When his doctor prescribed a CPAP, the company that supplied his device, At Home Medical, told him he needed to rent the device for £104 a month for 15 months. The company told him the cost of the CPAP was £2,400. Levy said he wouldn’t have worried about the cost if his insurance had paid it.

But Levy’s plan required him to reach a £5,000 deductible before his insurance plan paid a dime. So Levy looked online and discovered the machine actually cost about £500. Levy said he called At Home Medical to ask if he could avoid the rental fee and pay £500 up front for the machine, and a company representative said no. “I’m being overcharged simply because I have insurance,” Levy recalled protesting.

Levy refused to pay the rental fees. “At no point did I ever agree to enter into a monthly rental subscription,” he wrote in a letter disputing the charges. He asked for documentation supporting the cost. The company responded that he was being billed under the provisions of his insurance carrier.

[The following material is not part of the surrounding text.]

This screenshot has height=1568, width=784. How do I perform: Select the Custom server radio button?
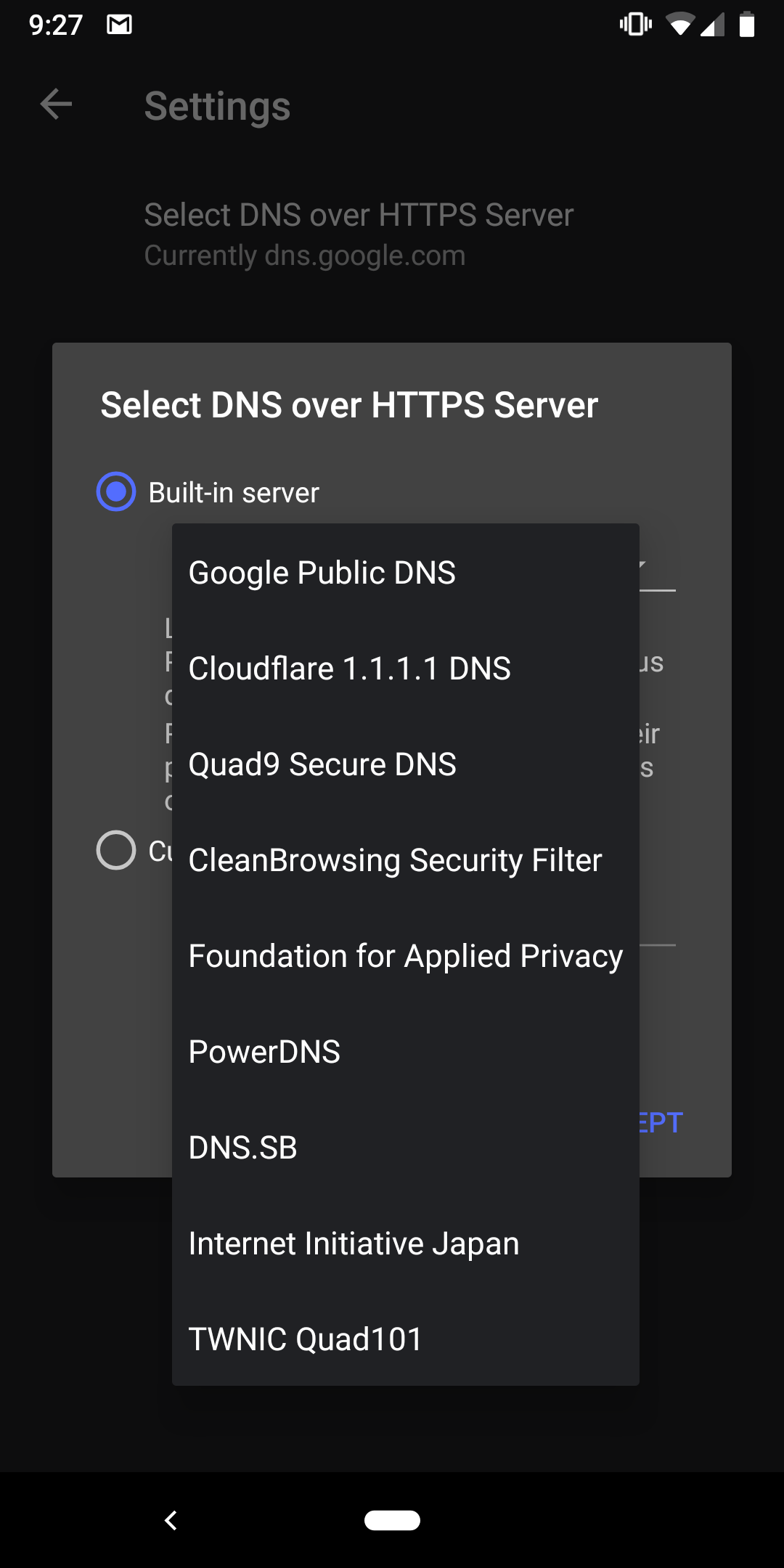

Levy’s law practice focuses, ironically, on defending insurance companies in personal injury cases. So he sued At Home Medical, accusing the company of violating the New Jersey Consumer Fraud Act. Levy didn’t expect the case to go to trial. “I knew they were going to have to spend thousands of dollars on attorney’s fees to defend a claim worth hundreds of dollars,” he said.

Sure enough, At Home Medical, agreed to allow Levy to pay £600 — still more than the retail cost — for the machine. The company declined to comment on the case. Suppliers said that Levy’s case is extreme, but acknowledged that patients’ rental fees often add up to more than the device is worth.

Levy said that he was happy to abide by the terms of his plan, but that didn’t mean the insurance company could charge him an unfair price. “If the machine’s worth £500, no matter what the plan says, or the medical device company says, they shouldn’t be charging many times that price,” he said. Dr. Douglas Kirsch, president of the American Academy of Sleep Medicine, said high rental fees aren’t the only problem.

Patients can also get better deals on CPAP filters, hoses, masks and other supplies when they don’t use insurance, he said.